January 24, 2010 was an evening that required an especially nice dinner. Katherine, my partner of twenty years, was born on January 25, 1955 and was turning 55 this year. We had invited her cousin and his wife, our dear friends Trip and Rivka, to join us for dinner.
I wanted to fix something special that would warm us up from head to toe. I chose the following: spare ribs in a delicious wine-ladened sauce cooked in the oven for hours in one of my favorite Bram pots. Wasabi mashed potatoes which are so good it is hard not to poke your finger into the serving bowl for one more bite. Caramelized carrot salad which I made ahead and served at room temperature. A salad course of beautiful greens enriched with slices of avocado and my Papaya Seed Dressing. Home-made Apple Crisp for dessert, although a Persimmon Pudding or a Lemon Mousse would do just as nicely. We drank a gorgeous 2007 Bourgueil Avis de Vin Fort from Catherine et Pierre Breton. You can find the recipes for three of these dishes below.
The dinner party was a big success, Katherine loved the food and felt properly celebrated. As we were walking a few days later and talking more about the party, I remembered a special birthday dinner that my mom fixed for me sometime in the 1950s, perhaps in 1955 (I would have been 12), and was struck by how similar it was to the one I had prepared for Katherine. Is there a place in our brains where we store “Special Birthday Dinners”?

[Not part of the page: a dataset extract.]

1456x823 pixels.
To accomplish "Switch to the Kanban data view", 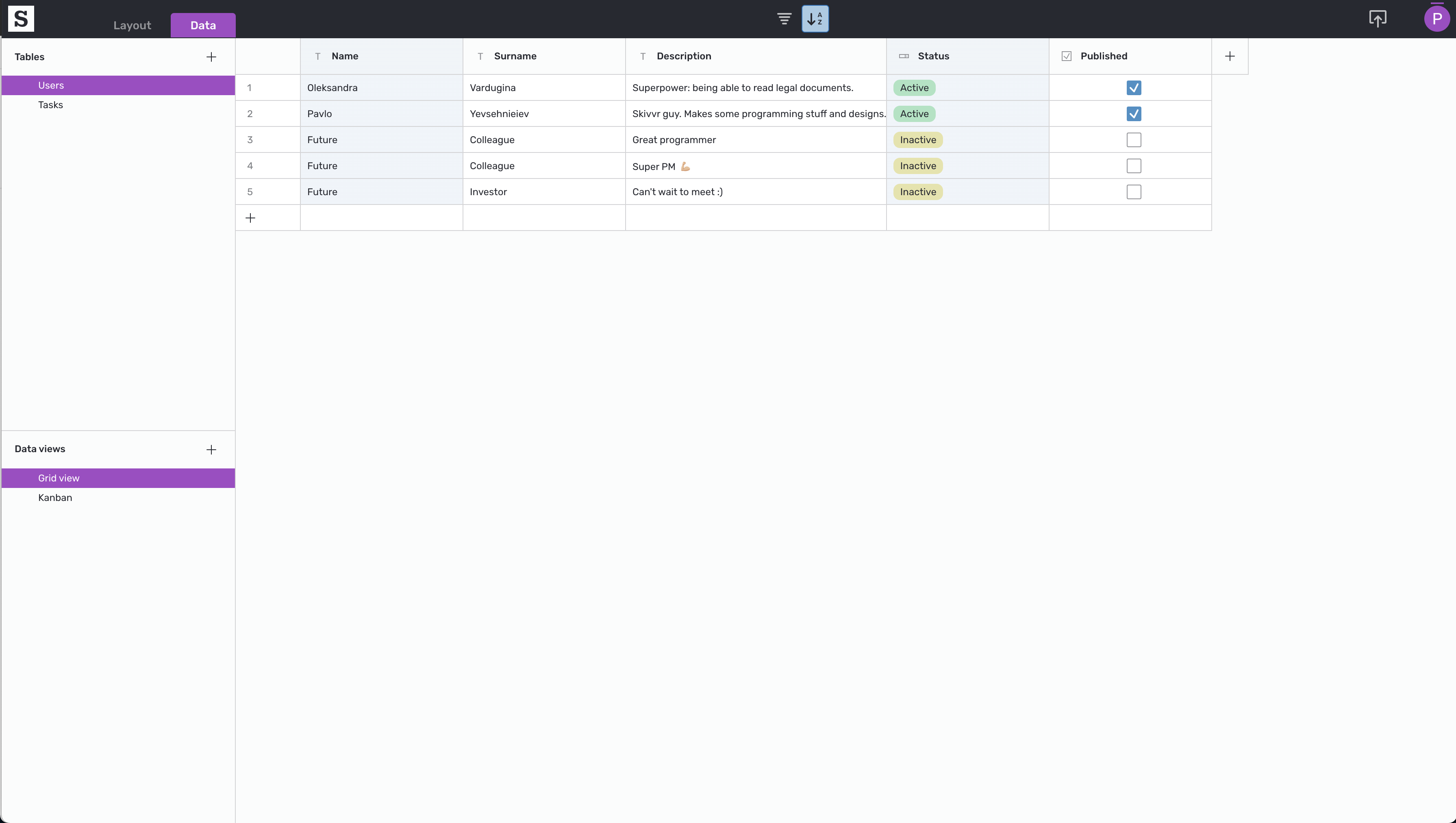I will tap(55, 497).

Here is what my mom cooked at my request: a pot roast simmered in a large oval enamel pan in the oven with peeled potatoes and carrots. The potatoes were browned and the outside developed a skin which would ever-so-slightly resist my teeth’s efforts to get to the creamy inside. The carrots were so orange, soft and delicious, it was hard to believe that they were the same vegetable she tucked in my school lunches. When the meat had cooked until it was falling apart into succulent shreds, she would remove everything but the juices from the pan. She’d mix up a combination of water and flour in a small metal container with a lid which she would shake up and down vigorously until the mixture was well-blended. She stirred the flour mixture into the juices and simmered them until they thickened into gravy. There may have been a salad, most likely iceberg lettuce, carrots, celery perhaps, and Italian bottled dressing. I don’t remember the dessert but it could have been a boxed yellow cake with chocolate frosting. I loved this dinner, especially the meat, potatoes, and gravy. Look in a 1950s edition of Better Homes and Gardens New Cook Book for a close approximation. It was a real birthday treat.
She was cooking her dinner for me in Toledo, Ohio in the 50s and was influenced by middle class habits and customs of that time and by availability of ingredients. It was expected that she would cook; it was her responsibility. Within that context, she made cooking decisions based on her resources, the time she had to spend in the kitchen, and her desire to please her family. Let me give you a couple of examples:
1. My family never cooked with wine; she would have added water, not wine or stock, to her pot roast. Nor did they drink wine on a regular basis. Hard liquor before and coffee with dinner. That was their custom. Wine was an extravagance.
2. When it came to salad greens, she had one choice. Iceberg lettuce.
3. Bottled salad dressings seemed to us to be a great improvement over everyone having to eat the same one. They also saved time in a period when efficiency was highly valued.
4. Box cakes were fashionable in the 50s and stayed that way well into the time I was learning to cook. Because dessert was pretty much a nightly requirement, boxed cakes, instant puddings, and the like were seen as very helpful.
That I prefer wine to coffee with dinner, love the variety of the greens, make my own salad dressings and most of our desserts is the result of my living in the Bay area in this particular moment where great ingredients are readily available and the desire to eat healthy food is shared with a large swath of the community. I choose to spend time in the kitchen because I love to cook. Unlike my mom, efficiency doesn't matter all that much to me and thankfully, desserts are not an everyday necessity.
Finally, I imagine my mom and me standing side by side in a kitchen, straddling the span of time that separates us, each fixing birthday dinners. We share so many of the same values. We are both willing to spend time and effort in the kitchen. We both want the food to look beautiful on the plate. We both want the food to be cooked with an abundance of love. And most of all, we both want the dinner to be delicious and special for our birthday girls. Thanks, Mom.